Néanmoins, IBM serait l’un des acquéreurs potentiels les plus neutres de HashiCorp, qui a misé sa valeur sur la compatibilité avec de nombreux éditeurs et fournisseurs cloud, selon Tim Crawford.

« Si IBM achète HashiCorp, il pourrait compléter l’offre, l’introduire à une base plus large et l’adapter à de nouvelles méthodes, sans la renvoyer à l’open source », suppose-t-il. « HashiCorp serait un complément solide à Red Hat et apporterait une valeur mutuelle aux deux entreprises pour des raisons différentes. Pour IBM, il fournit une fondation alternative pour les applications VMware de Broadcom tout en complétant la plateforme OpenShift Kubernetes de Red Hat. »

Un client d’HashiCorp a adopté un point de vue plus pessimiste sur l’acquisition potentielle.

« IBM étant un acteur de second rang dans le domaine du cloud, l’achat de HashiCorp serait pire que l’achat par une société spécialisée dans les logiciels », s’alarme Rob Lazzurs, directeur technique chez Amach Software, une société de conseil en transformation numérique située à Dublin. « Cela met l’orientation future d’un ensemble d’outils multi-plateformes entre les mains d’un seul acteur ».

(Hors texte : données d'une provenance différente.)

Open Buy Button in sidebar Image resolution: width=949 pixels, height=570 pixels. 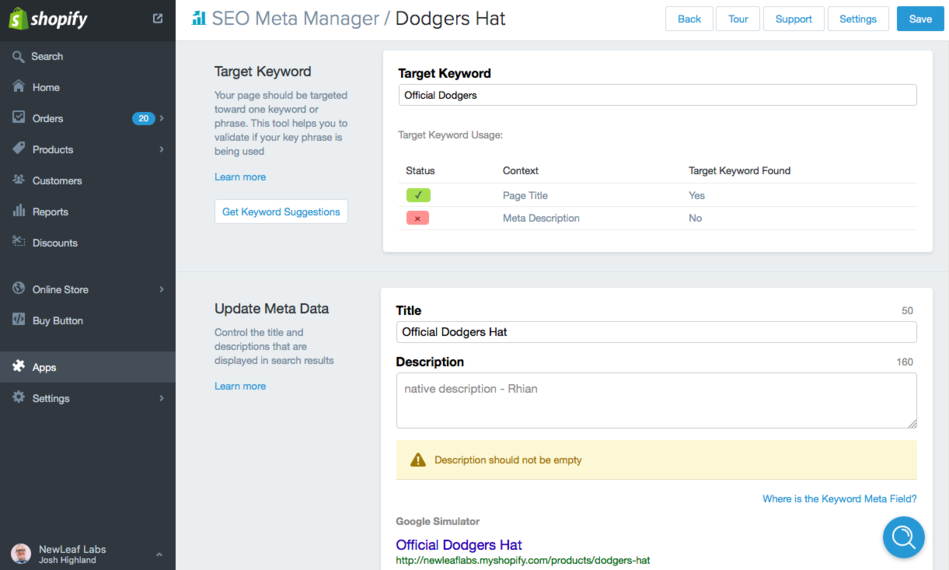(x=57, y=321)
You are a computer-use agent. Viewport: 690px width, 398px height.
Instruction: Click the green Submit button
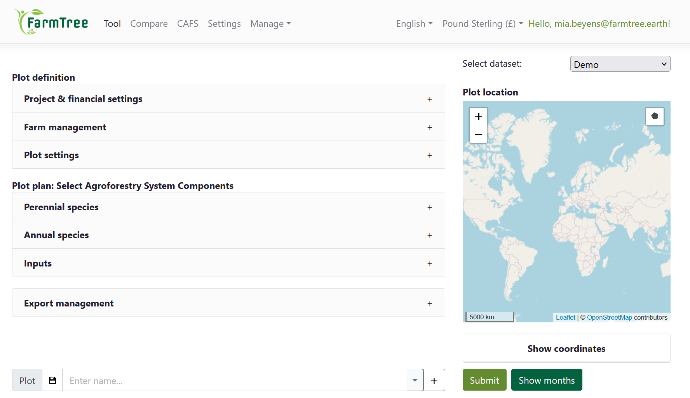click(x=484, y=380)
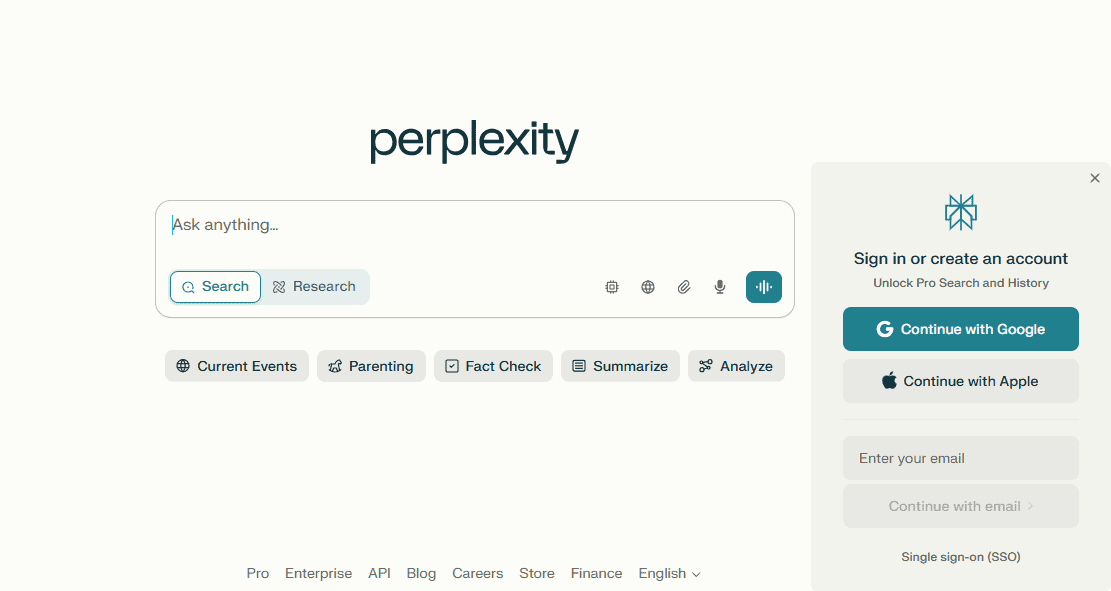Activate the microphone dictation icon
Screen dimensions: 1111x591
point(720,287)
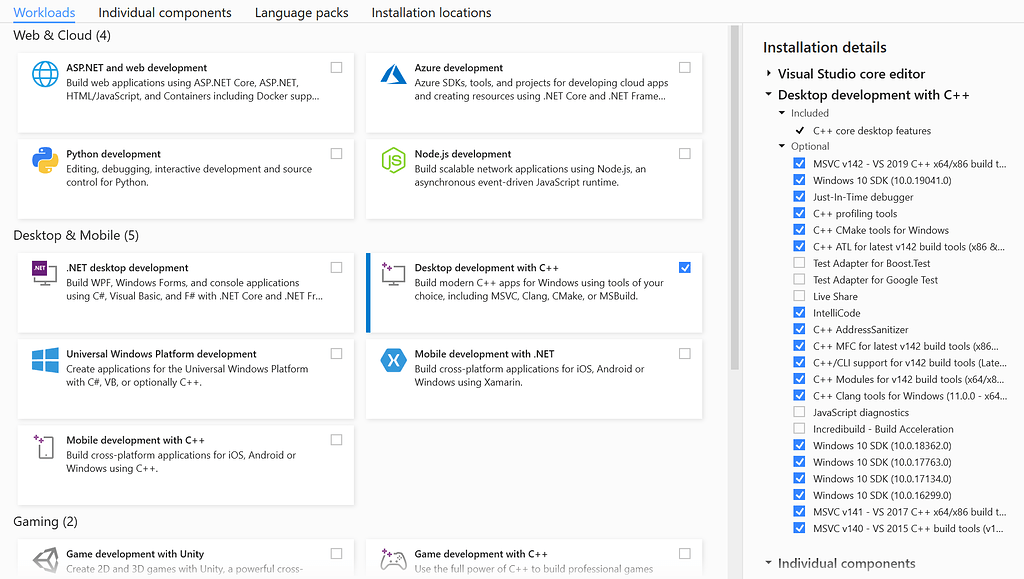Viewport: 1024px width, 579px height.
Task: Click the Node.js hexagon icon
Action: [x=394, y=162]
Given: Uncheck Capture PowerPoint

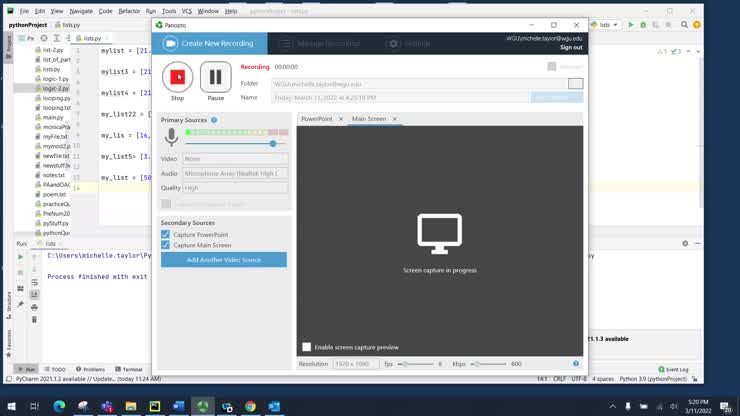Looking at the screenshot, I should pyautogui.click(x=166, y=234).
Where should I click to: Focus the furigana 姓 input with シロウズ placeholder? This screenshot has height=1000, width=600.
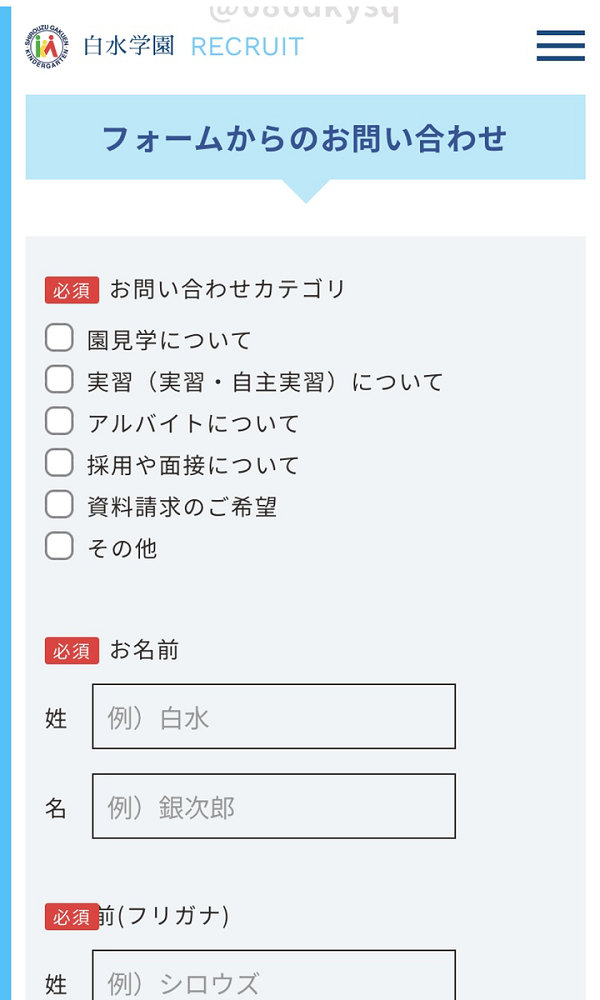(273, 978)
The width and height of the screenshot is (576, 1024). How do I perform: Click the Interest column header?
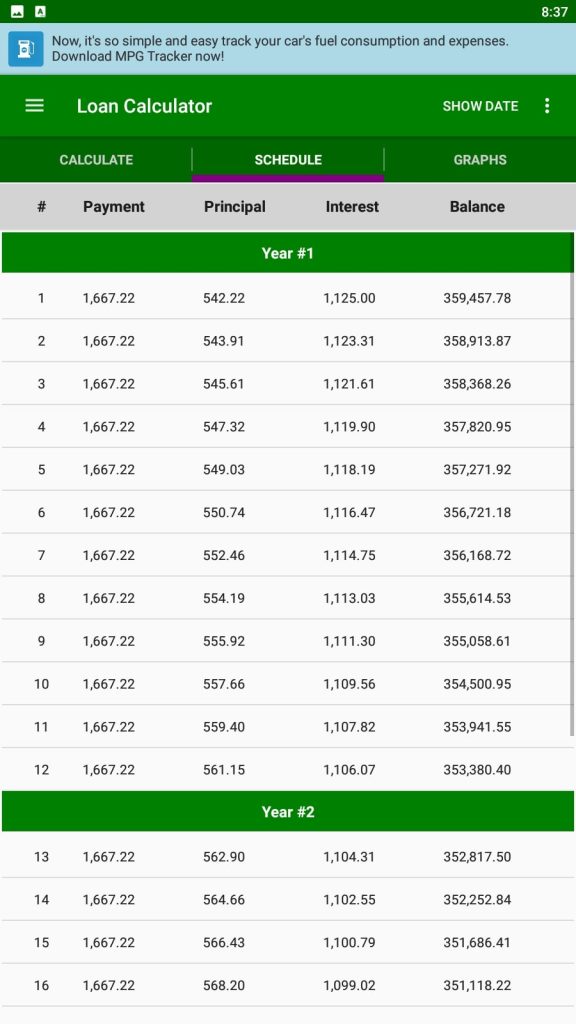352,206

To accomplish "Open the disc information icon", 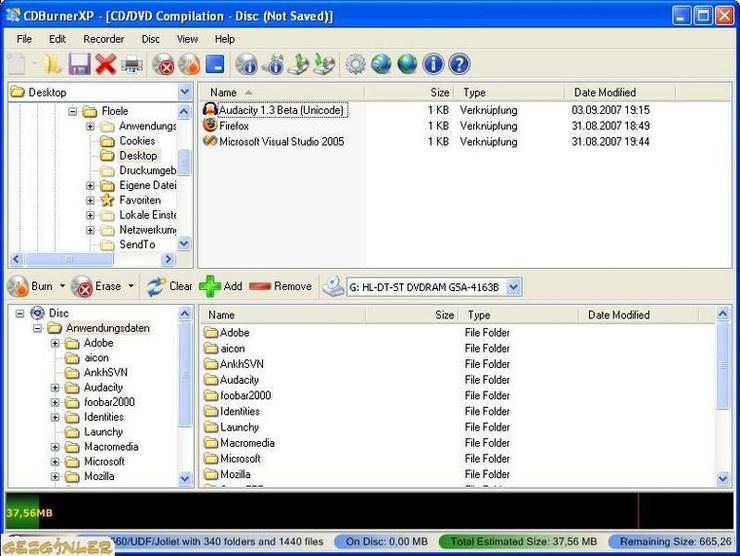I will coord(246,64).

Rob Lazzurs n’est pas non plus très enthousiaste à l’idée que la direction open source de HashiCorp soit placée sous la responsabilité d’IBM. « Ce que nous avons vu avec Red Hat, c’est qu’au fil du temps, la culture IBM a pris le dessus, et je m’attends à ce qu’il en aille de même pour HashiCorp », poursuit-il. « C’est un excellent exemple de la raison pour laquelle les outils fondamentaux de notre paysage informatique devraient être gérés par des fondations plutôt que par des entreprises ».

Le choix d’IBM dépendra de la valeur que ses cadres placent dans Terraform, de son intérêt ou non à partager le développement et à quelle phase.

Si la décision de Red Hat de changer le cycle de développement de son système d’exploitation RHEL et de restreindre franchement l’accès aux builds ont suscité des réactions similaires à celles provoquées par le changement de licence d’HashiCorp, la filiale d’IBM veut, dans un même temps, concentrer ses efforts sur les projets open source sous l’égide de la Cloud Native Computing Foundation quand il est question de Kubernetes et son écosystème.